What this task involves » An exact reproduction of all entries is expected.

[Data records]
========
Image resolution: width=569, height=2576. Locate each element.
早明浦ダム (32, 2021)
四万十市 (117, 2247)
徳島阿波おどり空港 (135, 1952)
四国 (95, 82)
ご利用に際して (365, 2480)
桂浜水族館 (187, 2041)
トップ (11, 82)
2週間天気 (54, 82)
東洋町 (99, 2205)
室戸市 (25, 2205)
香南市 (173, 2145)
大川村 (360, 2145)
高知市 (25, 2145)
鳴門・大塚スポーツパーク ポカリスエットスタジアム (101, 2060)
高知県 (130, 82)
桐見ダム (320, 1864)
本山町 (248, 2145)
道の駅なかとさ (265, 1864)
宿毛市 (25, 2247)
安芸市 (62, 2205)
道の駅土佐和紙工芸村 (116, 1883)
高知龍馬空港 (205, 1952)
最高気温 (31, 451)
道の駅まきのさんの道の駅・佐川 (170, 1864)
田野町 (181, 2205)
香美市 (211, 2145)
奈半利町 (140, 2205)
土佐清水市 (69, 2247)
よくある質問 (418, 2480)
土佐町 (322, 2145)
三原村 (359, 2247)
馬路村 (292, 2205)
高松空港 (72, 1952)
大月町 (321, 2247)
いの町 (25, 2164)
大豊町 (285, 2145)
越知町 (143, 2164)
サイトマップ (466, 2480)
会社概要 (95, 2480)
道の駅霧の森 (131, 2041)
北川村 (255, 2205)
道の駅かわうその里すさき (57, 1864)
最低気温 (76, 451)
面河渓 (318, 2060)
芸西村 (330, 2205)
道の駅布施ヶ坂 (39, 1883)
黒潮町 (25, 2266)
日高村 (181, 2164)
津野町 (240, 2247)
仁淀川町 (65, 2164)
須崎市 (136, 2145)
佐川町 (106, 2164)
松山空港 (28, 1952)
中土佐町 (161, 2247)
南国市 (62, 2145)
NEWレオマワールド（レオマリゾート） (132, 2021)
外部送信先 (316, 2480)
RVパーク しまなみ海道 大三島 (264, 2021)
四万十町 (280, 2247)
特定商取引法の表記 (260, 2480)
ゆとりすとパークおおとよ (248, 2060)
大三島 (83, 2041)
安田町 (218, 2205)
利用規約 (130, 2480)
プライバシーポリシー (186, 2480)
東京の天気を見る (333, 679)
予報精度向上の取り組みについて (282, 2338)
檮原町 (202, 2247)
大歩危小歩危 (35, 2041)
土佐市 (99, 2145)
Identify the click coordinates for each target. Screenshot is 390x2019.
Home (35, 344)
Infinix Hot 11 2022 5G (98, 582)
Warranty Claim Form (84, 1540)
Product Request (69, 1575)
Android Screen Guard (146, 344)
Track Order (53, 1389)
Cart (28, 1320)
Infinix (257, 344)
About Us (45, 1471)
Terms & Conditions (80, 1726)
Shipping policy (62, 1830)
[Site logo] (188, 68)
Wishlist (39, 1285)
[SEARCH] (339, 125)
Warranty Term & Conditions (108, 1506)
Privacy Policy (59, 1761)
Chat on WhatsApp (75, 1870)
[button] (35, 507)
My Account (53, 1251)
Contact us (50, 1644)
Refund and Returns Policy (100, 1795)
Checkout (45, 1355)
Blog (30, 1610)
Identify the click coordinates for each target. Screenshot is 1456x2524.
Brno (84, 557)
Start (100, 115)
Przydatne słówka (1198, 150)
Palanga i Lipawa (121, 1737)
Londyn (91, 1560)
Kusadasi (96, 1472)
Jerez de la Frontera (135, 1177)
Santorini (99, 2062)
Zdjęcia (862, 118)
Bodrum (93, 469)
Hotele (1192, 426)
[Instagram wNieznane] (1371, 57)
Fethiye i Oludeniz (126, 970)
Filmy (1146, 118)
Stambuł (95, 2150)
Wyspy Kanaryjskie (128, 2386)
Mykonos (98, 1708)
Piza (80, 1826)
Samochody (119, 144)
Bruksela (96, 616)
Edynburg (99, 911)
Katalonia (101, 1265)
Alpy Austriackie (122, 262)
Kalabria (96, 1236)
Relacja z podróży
========
Solution to this exercise »
Image resolution: width=569, height=2576. Locate each element.
早明浦ダム (32, 2021)
四万十市 (117, 2247)
徳島阿波おどり空港 (135, 1952)
四国 (95, 82)
ご利用に際して (365, 2480)
桂浜水族館 (187, 2041)
トップ (11, 82)
2週間天気 (54, 82)
東洋町 (99, 2205)
室戸市 (25, 2205)
香南市 (173, 2145)
大川村 (360, 2145)
高知市 (25, 2145)
鳴門・大塚スポーツパーク ポカリスエットスタジアム (101, 2060)
高知県 (130, 82)
桐見ダム (320, 1864)
本山町 (248, 2145)
道の駅なかとさ (265, 1864)
宿毛市 (25, 2247)
安芸市 (62, 2205)
道の駅土佐和紙工芸村 (116, 1883)
高知龍馬空港 (205, 1952)
最高気温 (31, 451)
道の駅まきのさんの道の駅・佐川 (170, 1864)
田野町 (181, 2205)
香美市 (211, 2145)
奈半利町 (140, 2205)
土佐清水市 (69, 2247)
よくある質問 (418, 2480)
土佐町 (322, 2145)
三原村 (359, 2247)
馬路村 (292, 2205)
高松空港 (72, 1952)
大月町 (321, 2247)
いの町 (25, 2164)
大豊町 (285, 2145)
越知町 (143, 2164)
サイトマップ (466, 2480)
会社概要 (95, 2480)
道の駅霧の森 (131, 2041)
北川村 (255, 2205)
道の駅かわうその里すさき (57, 1864)
最低気温 (76, 451)
面河渓 (318, 2060)
芸西村 (330, 2205)
道の駅布施ヶ坂 (39, 1883)
黒潮町 (25, 2266)
日高村 (181, 2164)
津野町 (240, 2247)
仁淀川町 (65, 2164)
須崎市 (136, 2145)
佐川町 (106, 2164)
松山空港 (28, 1952)
中土佐町 (161, 2247)
南国市 (62, 2145)
NEWレオマワールド（レオマリゾート） (132, 2021)
外部送信先 (316, 2480)
RVパーク しまなみ海道 大三島 (264, 2021)
四万十町 (280, 2247)
特定商取引法の表記 (260, 2480)
ゆとりすとパークおおとよ (248, 2060)
大三島 (83, 2041)
安田町 (218, 2205)
利用規約 (130, 2480)
プライバシーポリシー (186, 2480)
東京の天気を見る (333, 679)
予報精度向上の取り組みについて (282, 2338)
檮原町 (202, 2247)
大歩危小歩危 (35, 2041)
土佐市 (99, 2145)
Identify the click coordinates for each target. Screenshot is 390x2019.
Home (35, 344)
Infinix Hot 11 2022 5G (98, 582)
Warranty Claim Form (84, 1540)
Product Request (69, 1575)
Android Screen Guard (146, 344)
Track Order (53, 1389)
Cart (28, 1320)
Infinix (257, 344)
About Us (45, 1471)
Terms & Conditions (80, 1726)
Shipping policy (62, 1830)
[Site logo] (188, 68)
Wishlist (39, 1285)
[SEARCH] (339, 125)
Warranty Term & Conditions (108, 1506)
Privacy Policy (59, 1761)
Chat on WhatsApp (75, 1870)
[button] (35, 507)
My Account (53, 1251)
Contact us (50, 1644)
Refund and Returns Policy (100, 1795)
Checkout (45, 1355)
Blog (30, 1610)
Identify the click coordinates for each target. Screenshot is 1456x2524.
Brno (84, 557)
Start (100, 115)
Przydatne słówka (1198, 150)
Palanga i Lipawa (121, 1737)
Londyn (91, 1560)
Kusadasi (96, 1472)
Jerez de la Frontera (135, 1177)
Santorini (99, 2062)
Zdjęcia (862, 118)
Bodrum (93, 469)
Hotele (1192, 426)
[Instagram wNieznane] (1371, 57)
Fethiye i Oludeniz (126, 970)
Filmy (1146, 118)
Stambuł (95, 2150)
Wyspy Kanaryjskie (128, 2386)
Mykonos (98, 1708)
Piza (80, 1826)
Samochody (119, 144)
Bruksela (96, 616)
Edynburg (99, 911)
Katalonia (101, 1265)
Alpy Austriackie (122, 262)
Kalabria (96, 1236)
Relacja z podróży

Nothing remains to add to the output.